# Nickel or Chrome



## Anonymous (Nov 8, 2009)

Did they use nickel or chrome on these old kitchen wood cook stoves.


----------



## Anonymous (Nov 8, 2009)

is that thing for sale by chance?


----------



## Palladium (Nov 8, 2009)

That would make a good rescue project. That would look way cool if it was restored.


----------



## Oz (Nov 8, 2009)

Nice piece, you do not often see them with the fold down warming trivets.


----------



## Anonymous (Nov 9, 2009)

I've been scouring the Manitoba backwoods since our arrival 3 years ago and this stove and one more I hope to purchase are the only two I have found worth restoring. 

My wife has a lot of ornamental cast iron salvaged from wood stoves and heaters, heat registers and vents. She had an idea for a coffee table using the junk she collected. I turned the white ring to hold the cast iron legs for her.

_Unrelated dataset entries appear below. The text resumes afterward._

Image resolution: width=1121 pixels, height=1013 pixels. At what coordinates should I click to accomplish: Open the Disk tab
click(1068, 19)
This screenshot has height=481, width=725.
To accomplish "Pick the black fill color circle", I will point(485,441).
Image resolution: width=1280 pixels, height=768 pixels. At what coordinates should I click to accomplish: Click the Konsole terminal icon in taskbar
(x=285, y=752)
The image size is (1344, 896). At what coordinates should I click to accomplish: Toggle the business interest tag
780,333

I think the pair she is holding is going to be inset into some cupboard doors, but with woman you never know she could change her mind.


----------



## yvonbug (Nov 9, 2009)

Those heat vents are trick. If I ever get settled down somewhere, I'm going to go junking and see if I can find some things like that. The cabinet doors sound great! Thats the kinda stuff I like. It's amazing what can be found out there. -Y-


----------



## Harold_V (Nov 9, 2009)

gustavus said:


> Did they use nickel or chrome on these old kitchen wood cook stoves.


It would be a little unusual to find chrome on a stove unless it was made after the 30's, or so I would think. Chrome plating is a fairly recent phenomenon. Autos built in the 20's were generally nickel plated, not chrome. 

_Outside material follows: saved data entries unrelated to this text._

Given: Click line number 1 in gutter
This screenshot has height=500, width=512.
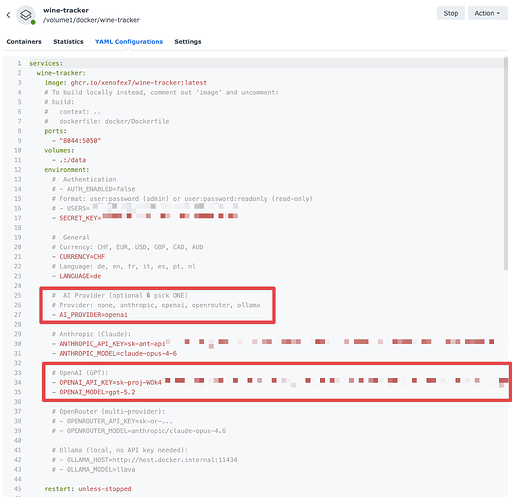Looking at the screenshot, I should pos(19,63).
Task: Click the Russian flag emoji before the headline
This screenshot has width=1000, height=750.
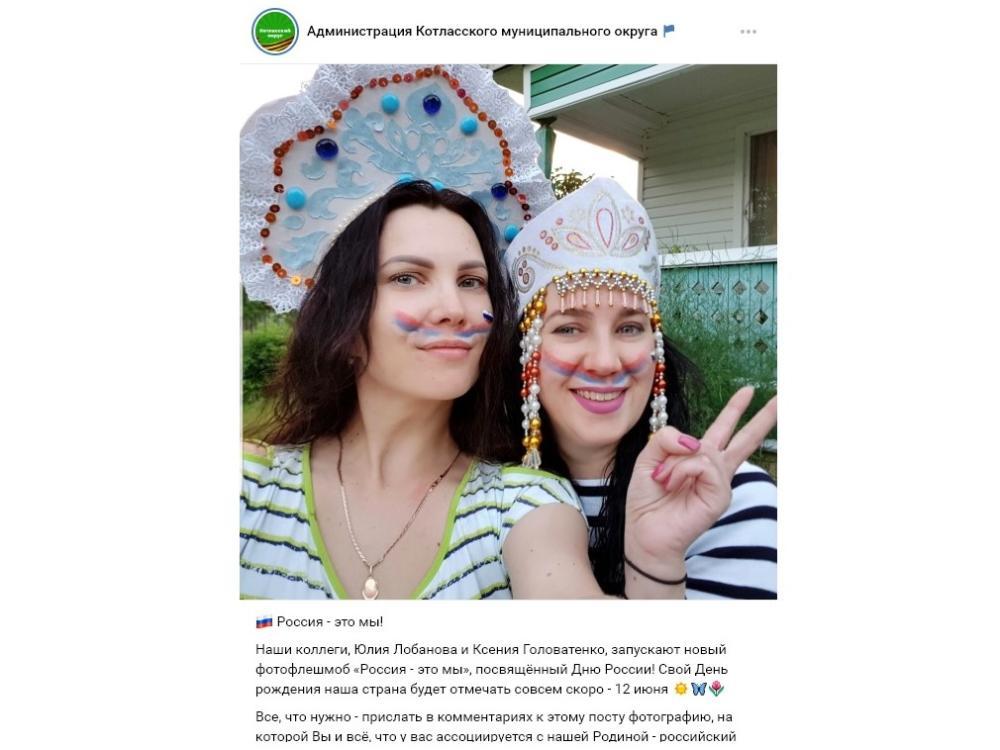Action: [x=263, y=622]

Chrome will remain a blue white and lustrous---while nickel will be somewhat more subdued, and a slight yellow tint. If it has been exposed to the elements, it may even have a green highlight due to the nickel reacting to the elements. If you care to make a test, a drop of nitric should turn green if it's nickel. Testing the resulting solution with DMG and ammonium hydroxide would be conclusive. If it's nickel, the test will yield a beautiful pink color. 

Harold


----------



## butcher (Nov 12, 2009)

never in my wildest dream would I have thought about testing a wood cookstove for metal content, remember as a kid getting in trouble for getting the biscuits too hot. :lol:


----------